Hi @curtis.egiftit.admin,
I’ve taken a quick look at your code and at first glance I didn’t find any particular issue. However, before going deeper with it, I’d like to highlight a few points:
-
You are redirected to https://localhost:7001/authentication/login-failed but the base address of your
redirect_uriparameter in the log is https://localhost:5001. So, it looks like your application listens to a different port than the one configured in Auth0. Usually this issue should give a different error message, but I’m pointing it out just to be sure your Auth0 configuration is correct. -
Have you tried to access your running app from a different browser? As @dan.woda mentioned, this issue usually depends on cookies. See this thread for more detailed info.
-
Just in case the previous points don’t resolve the issue and I need to go deeper, which version of .NET are you using? Also, please, can you generate a HAR file for the HTTP messages exchanged by your application and Auth0 and share it with us?
Thank you 
2 Likes
Hi @andrea.chiarelli ,
Thank you for your review of my code and the suggestions.

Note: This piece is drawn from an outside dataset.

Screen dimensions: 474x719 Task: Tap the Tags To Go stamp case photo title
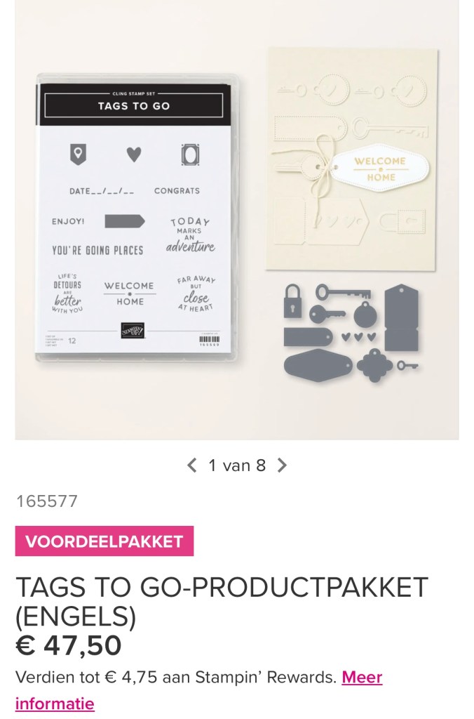point(134,106)
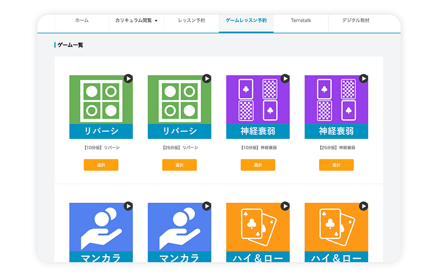Switch to the レッスン予約 tab

191,21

I made the necessary clean up regarding the redirect Uri, and yes, I did try different browsers before coming to the community for help. Never-the-less, the problem persists.

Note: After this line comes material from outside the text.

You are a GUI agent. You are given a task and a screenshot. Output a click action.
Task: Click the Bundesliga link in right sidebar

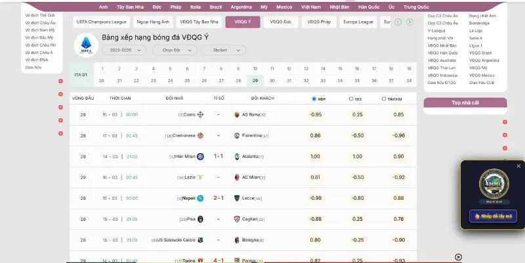point(480,22)
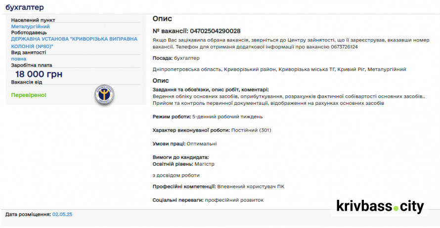
Task: Click the krivbass.city watermark logo
Action: 380,206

However, I am happy to announced that I have discovered what the problem was. Here is how I solved it:
-
Through a series of configuration changes on the Auth0 dashboard I concluded that problem was not with Auth0 and it was local with my implementation. I had it working before so what had change to cause this?
-
Proceeded to google my error message :
Microsoft.AspNetCore.Authorization.DefaultAuthorizationService[2] Authorization failed. These requirements were not met: DenyAnonymousAuthorizationRequirement: Requires an authenticated user.
-
This lead me to some documentation on GitHub Getting Authorization failed error when upgrading Blazor to 5.0 with Azure ADB2C · Issue #20447 · dotnet/AspNetCore.Docs · GitHub the led me to realized that there were properties that I could play with on the Microsoft.AspNetCore.Authorization AddOidcAuthentication configuration.
-
I proceeded to add two hard coded values and like magic everything started working again; the hard coded values were as as follows:
builder.Services.AddOidcAuthentication(options => { builder.Configuration.Bind("Auth0", options.ProviderOptions); options.ProviderOptions.ResponseType = "code"; options.ProviderOptions.DefaultScopes.Add("email"); **options.ProviderOptions.ClientId = "XifqvR6oMxfAf6yNgRsIywgoyyIzZXi5";** **options.ProviderOptions.Authority = "https://dev-egiftit-online.us.auth0.com";** }); -
`Now I know what my problem was, for some reason the configuration values in appsettings.development.json was not being retrieved and applied properly. After reading about configuration settings and Blazor applications on docs.microsoft.com I realized that there was a environment (Production, Development, etc) and a naming convention baked into Blazor.
-
A closer examination of my appsettings.development.json file made me realized that I had broken the naming convention by using a common d instead of a capital D in naming my file appsettings.Development.json. After making this change and removing the hard coded values I had previously added, the problem was resolved, and I was up and running once again.
Thank you @dan.woda and @andrea.chiarelli for being my rubber duck with this issue… 
2 Likes
Glad to hear this, @curtis.egiftit.admin and thanks for sharing!
Happy to have been your rubber duck! 
1 Like
This topic was automatically closed 15 days after the last reply. New replies are no longer allowed.